***** STORED DATA *****
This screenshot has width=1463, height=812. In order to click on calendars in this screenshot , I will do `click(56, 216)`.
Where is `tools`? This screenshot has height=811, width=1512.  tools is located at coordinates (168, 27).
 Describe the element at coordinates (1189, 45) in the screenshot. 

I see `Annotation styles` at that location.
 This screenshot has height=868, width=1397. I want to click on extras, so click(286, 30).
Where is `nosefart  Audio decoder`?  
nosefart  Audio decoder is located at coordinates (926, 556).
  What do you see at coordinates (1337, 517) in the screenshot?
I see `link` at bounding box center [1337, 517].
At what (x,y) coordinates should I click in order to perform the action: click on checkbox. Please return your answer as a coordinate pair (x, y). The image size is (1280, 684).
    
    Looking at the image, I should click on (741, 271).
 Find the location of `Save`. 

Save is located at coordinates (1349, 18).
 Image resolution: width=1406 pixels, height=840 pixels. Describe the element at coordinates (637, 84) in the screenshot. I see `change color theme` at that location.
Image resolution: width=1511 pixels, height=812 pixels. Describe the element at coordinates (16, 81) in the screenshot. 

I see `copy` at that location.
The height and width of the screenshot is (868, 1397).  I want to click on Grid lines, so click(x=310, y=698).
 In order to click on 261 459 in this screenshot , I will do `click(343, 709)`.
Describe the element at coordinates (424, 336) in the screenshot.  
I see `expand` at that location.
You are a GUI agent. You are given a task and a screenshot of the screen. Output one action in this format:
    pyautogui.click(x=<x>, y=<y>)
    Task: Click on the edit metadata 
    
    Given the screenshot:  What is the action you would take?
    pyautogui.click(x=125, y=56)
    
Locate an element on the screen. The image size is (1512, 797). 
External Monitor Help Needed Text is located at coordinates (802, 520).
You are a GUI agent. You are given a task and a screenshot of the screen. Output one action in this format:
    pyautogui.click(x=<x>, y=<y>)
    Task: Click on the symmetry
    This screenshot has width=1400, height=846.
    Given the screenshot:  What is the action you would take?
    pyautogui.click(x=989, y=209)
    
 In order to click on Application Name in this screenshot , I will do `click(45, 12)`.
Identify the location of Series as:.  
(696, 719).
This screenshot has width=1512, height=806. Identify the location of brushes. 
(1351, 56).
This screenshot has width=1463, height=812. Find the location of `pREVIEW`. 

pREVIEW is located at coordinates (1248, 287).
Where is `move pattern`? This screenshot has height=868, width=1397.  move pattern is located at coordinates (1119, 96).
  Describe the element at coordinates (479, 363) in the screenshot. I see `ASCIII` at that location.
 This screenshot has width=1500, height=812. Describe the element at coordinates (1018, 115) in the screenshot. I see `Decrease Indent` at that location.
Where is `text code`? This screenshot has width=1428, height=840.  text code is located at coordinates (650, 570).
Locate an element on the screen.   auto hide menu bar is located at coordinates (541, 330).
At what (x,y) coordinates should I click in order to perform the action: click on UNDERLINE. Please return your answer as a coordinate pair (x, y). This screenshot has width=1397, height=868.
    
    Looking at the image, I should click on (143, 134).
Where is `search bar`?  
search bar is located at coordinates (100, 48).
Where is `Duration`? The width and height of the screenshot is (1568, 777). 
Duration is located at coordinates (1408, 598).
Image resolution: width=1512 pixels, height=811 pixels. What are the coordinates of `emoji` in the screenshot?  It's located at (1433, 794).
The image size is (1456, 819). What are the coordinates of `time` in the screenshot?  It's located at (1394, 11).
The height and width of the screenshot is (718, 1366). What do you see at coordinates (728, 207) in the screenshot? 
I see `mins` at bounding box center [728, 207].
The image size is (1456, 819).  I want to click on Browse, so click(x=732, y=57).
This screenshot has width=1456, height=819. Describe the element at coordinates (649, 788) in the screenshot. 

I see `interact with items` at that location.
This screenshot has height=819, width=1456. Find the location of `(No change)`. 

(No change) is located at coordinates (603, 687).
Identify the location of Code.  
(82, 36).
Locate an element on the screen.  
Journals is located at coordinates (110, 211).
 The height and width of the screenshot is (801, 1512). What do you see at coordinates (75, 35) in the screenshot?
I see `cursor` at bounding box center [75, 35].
*****
* **TASK PROMPT**
Please give the material above again, changing "Find the location of" to "Show the position of" everywhere and keeping everything else the same.

* **TASK ANSWER**
This screenshot has width=1463, height=812. In order to click on calendars in this screenshot , I will do `click(56, 216)`.
Where is `tools`? This screenshot has height=811, width=1512.  tools is located at coordinates (168, 27).
 Describe the element at coordinates (1189, 45) in the screenshot. 

I see `Annotation styles` at that location.
 This screenshot has height=868, width=1397. I want to click on extras, so click(286, 30).
Where is `nosefart  Audio decoder`?  
nosefart  Audio decoder is located at coordinates (926, 556).
  What do you see at coordinates (1337, 517) in the screenshot?
I see `link` at bounding box center [1337, 517].
At what (x,y) coordinates should I click in order to perform the action: click on checkbox. Please return your answer as a coordinate pair (x, y). The image size is (1280, 684).
    
    Looking at the image, I should click on (741, 271).
 Show the position of `Save`. 

Save is located at coordinates (1349, 18).
 Image resolution: width=1406 pixels, height=840 pixels. Describe the element at coordinates (637, 84) in the screenshot. I see `change color theme` at that location.
Image resolution: width=1511 pixels, height=812 pixels. Describe the element at coordinates (16, 81) in the screenshot. 

I see `copy` at that location.
The height and width of the screenshot is (868, 1397).  I want to click on Grid lines, so click(x=310, y=698).
 In order to click on 261 459 in this screenshot , I will do `click(343, 709)`.
Describe the element at coordinates (424, 336) in the screenshot.  
I see `expand` at that location.
You are a GUI agent. You are given a task and a screenshot of the screen. Output one action in this format:
    pyautogui.click(x=<x>, y=<y>)
    Task: Click on the edit metadata 
    
    Given the screenshot:  What is the action you would take?
    pyautogui.click(x=125, y=56)
    
Locate an element on the screen. The image size is (1512, 797). 
External Monitor Help Needed Text is located at coordinates (802, 520).
You are a GUI agent. You are given a task and a screenshot of the screen. Output one action in this format:
    pyautogui.click(x=<x>, y=<y>)
    Task: Click on the symmetry
    This screenshot has width=1400, height=846.
    Given the screenshot:  What is the action you would take?
    pyautogui.click(x=989, y=209)
    
 In order to click on Application Name in this screenshot , I will do `click(45, 12)`.
Identify the location of Series as:.  
(696, 719).
This screenshot has width=1512, height=806. Identify the location of brushes. 
(1351, 56).
This screenshot has width=1463, height=812. Show the position of `pREVIEW`. 

pREVIEW is located at coordinates (1248, 287).
Where is `move pattern`? This screenshot has height=868, width=1397.  move pattern is located at coordinates (1119, 96).
  Describe the element at coordinates (479, 363) in the screenshot. I see `ASCIII` at that location.
 This screenshot has width=1500, height=812. Describe the element at coordinates (1018, 115) in the screenshot. I see `Decrease Indent` at that location.
Where is `text code`? This screenshot has width=1428, height=840.  text code is located at coordinates (650, 570).
Locate an element on the screen.   auto hide menu bar is located at coordinates (541, 330).
At what (x,y) coordinates should I click in order to perform the action: click on UNDERLINE. Please return your answer as a coordinate pair (x, y). This screenshot has width=1397, height=868.
    
    Looking at the image, I should click on (143, 134).
Where is `search bar`?  
search bar is located at coordinates (100, 48).
Where is `Duration`? The width and height of the screenshot is (1568, 777). 
Duration is located at coordinates (1408, 598).
Image resolution: width=1512 pixels, height=811 pixels. What are the coordinates of `emoji` in the screenshot?  It's located at (1433, 794).
The image size is (1456, 819). What are the coordinates of `time` in the screenshot?  It's located at (1394, 11).
The height and width of the screenshot is (718, 1366). What do you see at coordinates (728, 207) in the screenshot? 
I see `mins` at bounding box center [728, 207].
The image size is (1456, 819).  I want to click on Browse, so click(x=732, y=57).
This screenshot has width=1456, height=819. Describe the element at coordinates (649, 788) in the screenshot. 

I see `interact with items` at that location.
This screenshot has height=819, width=1456. Show the position of `(No change)`. 

(No change) is located at coordinates (603, 687).
Identify the location of Code.  
(82, 36).
Locate an element on the screen.  
Journals is located at coordinates (110, 211).
 The height and width of the screenshot is (801, 1512). What do you see at coordinates (75, 35) in the screenshot?
I see `cursor` at bounding box center [75, 35].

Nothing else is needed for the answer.